### ACTIVITY
Where the line containing "You are a GUI" appears, start repeating, and continue exactly through the last line below, adding nothing. Include no pictures.

= = = =

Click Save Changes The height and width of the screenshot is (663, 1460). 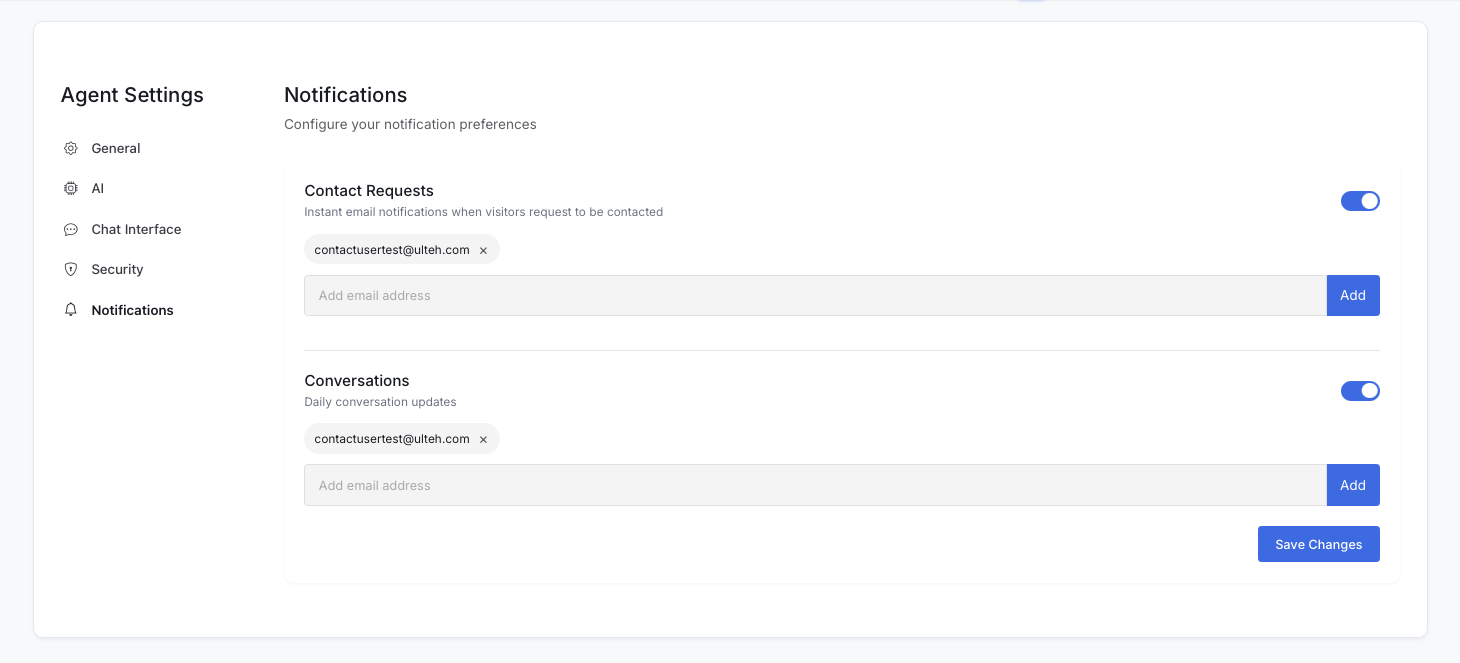pyautogui.click(x=1318, y=544)
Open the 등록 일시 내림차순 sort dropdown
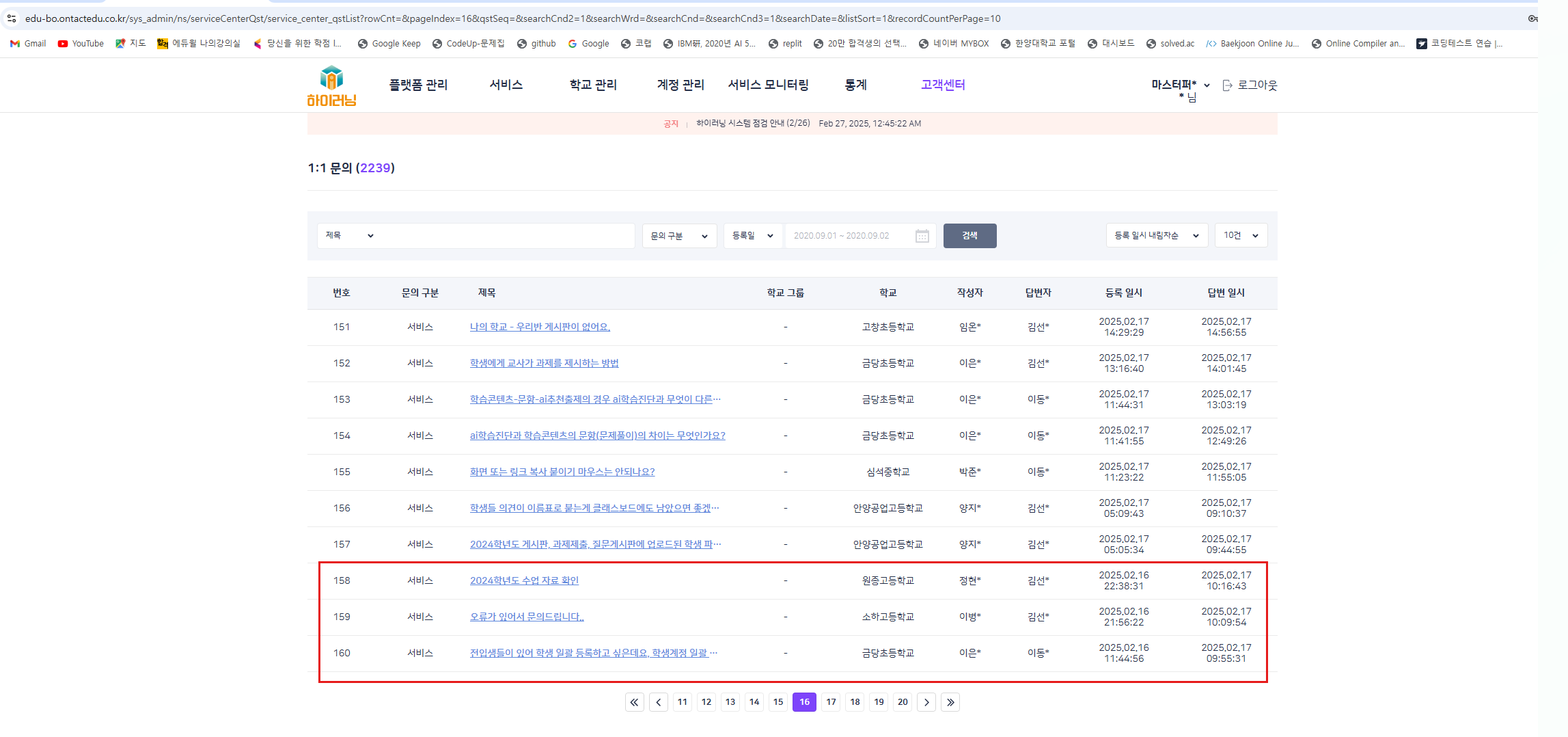The image size is (1568, 737). 1156,236
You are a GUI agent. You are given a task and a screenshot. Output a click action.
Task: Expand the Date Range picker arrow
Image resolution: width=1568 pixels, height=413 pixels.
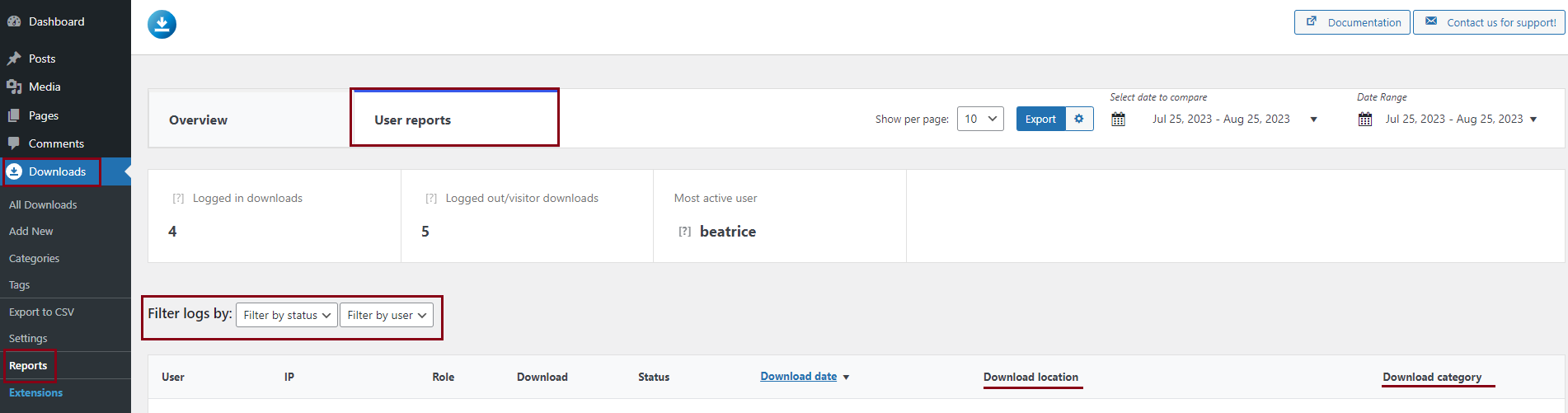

= = = =

### PROBLEM SOLUTION
You are a GUI agent. You are given a task and a screenshot. Output a click action.
Task: Expand the Date Range picker arrow
Image resolution: width=1568 pixels, height=413 pixels.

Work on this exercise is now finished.